▶ _Text section_
============

Pair of jugs, designed by Arthur Stansfield Dixon, made by Birmingham Guild of Handicraft, about 1895, England. Museum nos. CIRC.344 to 345A-1955
Pair of jugs, designed by Arthur Stansfield Dixon, made by Birmingham Guild of Handicraft, about 1895, England. Museum nos. CIRC.344 to 345A-1955

Ernest Gimson (1864 – 1919)
As a young architect Ernest Gimson was recruited to the office of John Dando Sedding, a well-known church architect. It was here that Gimson met first Ernest Barnsley and through him, his brother Sidney, both fellow architect-designers with whom Gimson later set up a crafts-based artistic community in Sapperton in Gloucestershire. Concentrating mainly on furniture, Gimson and the Barnsleys integrated their work into the life of the local community by training villagers to become craftsmen. The designers also learned skills themselves: Gimson was taught by a 'chair bodger' to make traditional ladder-back chairs. In line with Arts and Crafts ideals, Gimson's designs are very simple, often using local wood, exposed pins and dovetail joints or, in his later metalwork pieces, features such as rivets.

============

▶ _Supplied information_
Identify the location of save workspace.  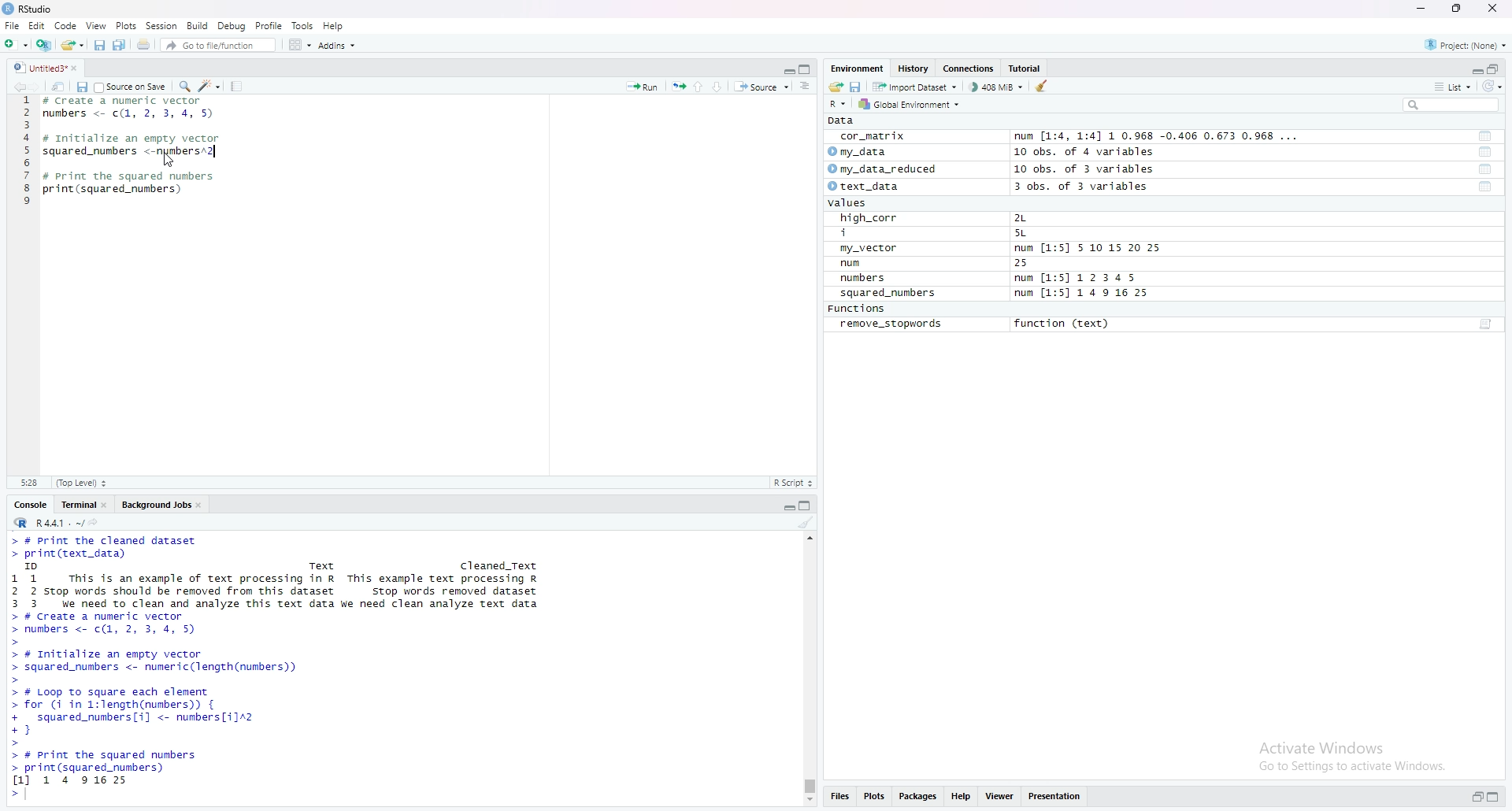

============

▶ _Set exercise 1_
Answer these questions using the Arts and Crafts text:
(a) Who made the pair of jugs designed by Arthur Stansfield Dixon?
(b) In whose office was Ernest Gimson placed as a young architect?
(c) Who taught Gimson to make traditional ladder-back chairs?
▶ _Set exercise 2_
Return the passage of the Arts and Crafts text from "As a young architect" up to and including "such as rivets.".
▶ _Set exercise 3_
Carry the Arts and Crafts text forward from its final sentence.
The data comes from a different source than the Arts and Crafts text.

▶ _Expected output 1_
(a) The Birmingham Guild of Handicraft
(b) The office of John Dando Sedding
(c) A 'chair bodger'

▶ _Expected output 2_
As a young architect Ernest Gimson was recruited to the office of John Dando Sedding, a well-known church architect. It was here that Gimson met first Ernest Barnsley and through him, his brother Sidney, both fellow architect-designers with whom Gimson later set up a crafts-based artistic community in Sapperton in Gloucestershire. Concentrating mainly on furniture, Gimson and the Barnsleys integrated their work into the life of the local community by training villagers to become craftsmen. The designers also learned skills themselves: Gimson was taught by a 'chair bodger' to make traditional ladder-back chairs. In line with Arts and Crafts ideals, Gimson's designs are very simple, often using local wood, exposed pins and dovetail joints or, in his later metalwork pieces, features such as rivets.

▶ _Expected output 3_
Armchair, Ernest William Gimson, 1892 – 1904, England. Museum no. CIRC.232-1960. © Victoria and Albert Museum, London
Armchair, Ernest William Gimson, 1892 – 1904, England. Museum no. CIRC.232-1960. © Victoria and Albert Museum, London

Charles Rennie Mackintosh (1868 – 1928)
The designer of a number of innovative and unapologetically modern spaces in Glasgow – including the city's famous School of Art – Charles Rennie Mackintosh created bespoke objects to match the pared-down aesthetic of his architectural schemes. Although he also produced metalwork, textiles and stained glass, it is Mackintosh's furniture that remains the best-known element of his non-architectural output. Craft-based production and a respect for regional tradition allied him with Arts and Crafts thinking, as well as a willingness to expose the details of construction. Throughout his career Mackintosh worked closely with his wife, Margaret Macdonald, a fellow art graduate. Their collaborative schemes are notable for the integration of 'feminine' graphic forms (such as the instantly recognisable pink 'Glasgow Rose') into plain and increasingly rectilinear furniture and other objects.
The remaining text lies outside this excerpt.